Rather than modelling GPU pass-through from a PCI perspective, and having the user manipulate PCI devices directly, we are taking a higher-level view by introducing a dedicated graphics model. The graphics model is similar to the networking and storage model, in which virtual and physical devices are linked through an intermediate abstraction layer (e.g. the "Network" class in the networking model).
The basic graphics model is as follows:
A host owns a number of physical GPU devices (pGPUs), each of which is available for passing through to a VM.
A VM may have a virtual GPU device (vGPU), which means it expects to have access to a GPU when it is running.
Identical pGPUs are grouped across a resource pool in GPU groups. GPU groups are automatically created and maintained by XS.

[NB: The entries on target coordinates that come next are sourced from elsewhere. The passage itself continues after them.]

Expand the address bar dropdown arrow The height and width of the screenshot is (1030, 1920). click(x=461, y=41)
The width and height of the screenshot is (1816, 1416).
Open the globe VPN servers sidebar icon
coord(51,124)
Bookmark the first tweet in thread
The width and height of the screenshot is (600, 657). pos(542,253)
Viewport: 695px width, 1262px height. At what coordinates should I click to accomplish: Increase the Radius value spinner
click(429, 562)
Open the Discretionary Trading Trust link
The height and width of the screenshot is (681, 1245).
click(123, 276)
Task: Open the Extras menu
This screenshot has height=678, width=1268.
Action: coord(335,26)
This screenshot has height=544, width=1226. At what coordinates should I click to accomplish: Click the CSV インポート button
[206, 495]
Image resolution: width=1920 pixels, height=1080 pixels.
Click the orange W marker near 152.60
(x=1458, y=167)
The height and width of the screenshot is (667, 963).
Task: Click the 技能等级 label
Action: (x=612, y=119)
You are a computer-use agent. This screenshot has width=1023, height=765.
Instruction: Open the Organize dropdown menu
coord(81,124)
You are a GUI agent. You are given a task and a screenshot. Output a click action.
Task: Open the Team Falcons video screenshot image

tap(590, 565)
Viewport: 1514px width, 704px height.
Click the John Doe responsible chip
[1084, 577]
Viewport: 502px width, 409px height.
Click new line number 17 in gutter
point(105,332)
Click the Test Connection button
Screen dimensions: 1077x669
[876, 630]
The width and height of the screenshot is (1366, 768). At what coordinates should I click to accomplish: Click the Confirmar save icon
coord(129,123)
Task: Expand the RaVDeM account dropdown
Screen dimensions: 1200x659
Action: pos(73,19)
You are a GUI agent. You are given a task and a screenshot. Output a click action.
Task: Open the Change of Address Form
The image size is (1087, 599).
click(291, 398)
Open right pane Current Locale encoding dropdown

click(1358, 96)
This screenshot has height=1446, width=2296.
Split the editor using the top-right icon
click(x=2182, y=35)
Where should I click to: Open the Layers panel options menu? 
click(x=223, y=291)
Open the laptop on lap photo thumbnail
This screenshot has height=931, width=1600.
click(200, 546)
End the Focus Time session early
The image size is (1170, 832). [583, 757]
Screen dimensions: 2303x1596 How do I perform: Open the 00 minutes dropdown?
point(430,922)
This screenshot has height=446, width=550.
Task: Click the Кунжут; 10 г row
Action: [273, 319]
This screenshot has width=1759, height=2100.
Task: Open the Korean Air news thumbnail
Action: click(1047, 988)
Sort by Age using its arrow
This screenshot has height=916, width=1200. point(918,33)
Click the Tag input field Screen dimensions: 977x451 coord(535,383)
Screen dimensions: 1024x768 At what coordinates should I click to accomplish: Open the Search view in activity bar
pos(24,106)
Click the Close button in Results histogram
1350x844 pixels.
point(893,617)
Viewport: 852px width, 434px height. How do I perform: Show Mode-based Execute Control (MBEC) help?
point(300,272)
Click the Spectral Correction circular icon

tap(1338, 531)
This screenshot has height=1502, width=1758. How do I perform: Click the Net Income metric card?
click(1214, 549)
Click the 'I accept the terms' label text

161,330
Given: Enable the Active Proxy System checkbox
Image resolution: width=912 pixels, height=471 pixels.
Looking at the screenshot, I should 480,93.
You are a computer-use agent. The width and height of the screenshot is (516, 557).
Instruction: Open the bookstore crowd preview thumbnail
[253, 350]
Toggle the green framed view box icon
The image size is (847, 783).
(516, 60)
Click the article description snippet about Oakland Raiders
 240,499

A GPU group connects vGPUs to pGPUs in the same way as VIFs are connected to PIFs by Network objects: for a VM v having a vGPU on GPU group p to run on host h, host h must have a pGPU in GPU group p and pass it through to VM v.
VM start and non-live migration rules are analogous to the network API and follow the above rules.
In case a VM that has a vGPU is started, while no pGPU available, an exception will occur and the VM won't start. As a result, in order to guarantee that a VM always has access to a pGPU, the number of vGPUs should not exceed the number of pGPUs in a GPU group.
Currently, the following restrictions apply:
Hotplug is not supported.
Suspend/resume and checkpointing (memory snapshots) are not supported.
Live migration (XenMotion) is not supported.
No more than one GPU per VM will be supported.
Only Windows guests will be supported.